————————————————- INTERPRETATION OF RESULTS In the last experiment, relation between mass of an object or the net force with acceleration was defined. Another type of force acting on a system is to be discussed in this experiment. When two objects interact by touching or contacting each other, interaction is said to be subjected to contact forces. Among those contact forces, we have normal force and frictional force. Normal forces are forces acting perpendicularly towards the object. It is due to molecules of the surface is resisting the molecules of the object squeezed on it.
Principal concern in this experiment is the frictional force. The use of oil in a cart engine, the use of right lubrication in skating as well as in basketball, the screeching sound of a sudden stopping car are all occurrences which is exploited by friction in the reality. Meanwhile, frictional force is component acting on them. It acts parallel to the interface or the surface of contact. Furthermore, this force acts to oppose any relative motion between surfaces. Thus, it is a force which resists the relative motion of one surface in contact with another. This force is not only exerted by one object but between the contacting surfaces.
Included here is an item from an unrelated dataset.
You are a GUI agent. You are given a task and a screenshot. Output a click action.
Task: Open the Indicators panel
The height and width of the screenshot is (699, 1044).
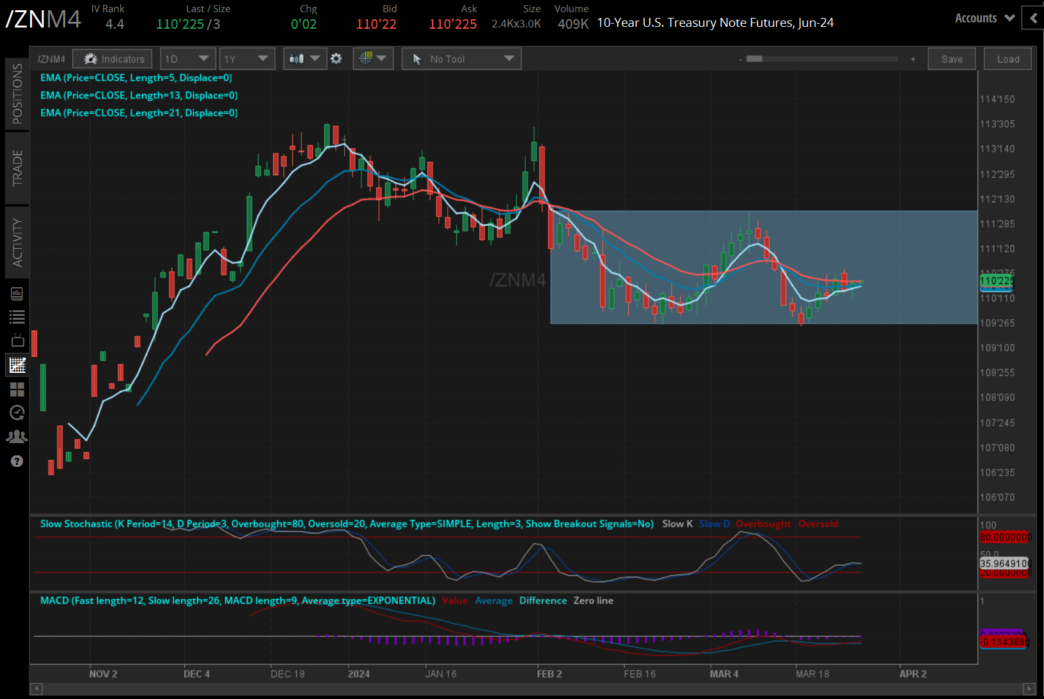tap(113, 59)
One good example of this is the air drag – the frictional force exerted by the air on body moving through it. Frictional force is occurring in the same way as the normal force. When an object is laid on a surface, molecules of the object will form very little bonds with the molecules of the surface. First part of the experiment deals with the determination of coefficient of friction of motion of a moving object. Tension force pulling the wooden block is associated by mass carried by pan and the gravity. It is gradually increased until object moves with constant velocity.
At those times that the object is not yet moving, static frictional force is present. It is not constant. We added some load but still, it is not yet moving. By that, static frictional force is equal to the force to the tension force applied thus, capable of contradicting the force. The static frictional force will continually increase as load is added until it reaches the maximum force that the static frictional force can exert. It is also known as (fs)max. When a frictional force is at its maximum, the body in question will either be moving or will be on the verge of moving.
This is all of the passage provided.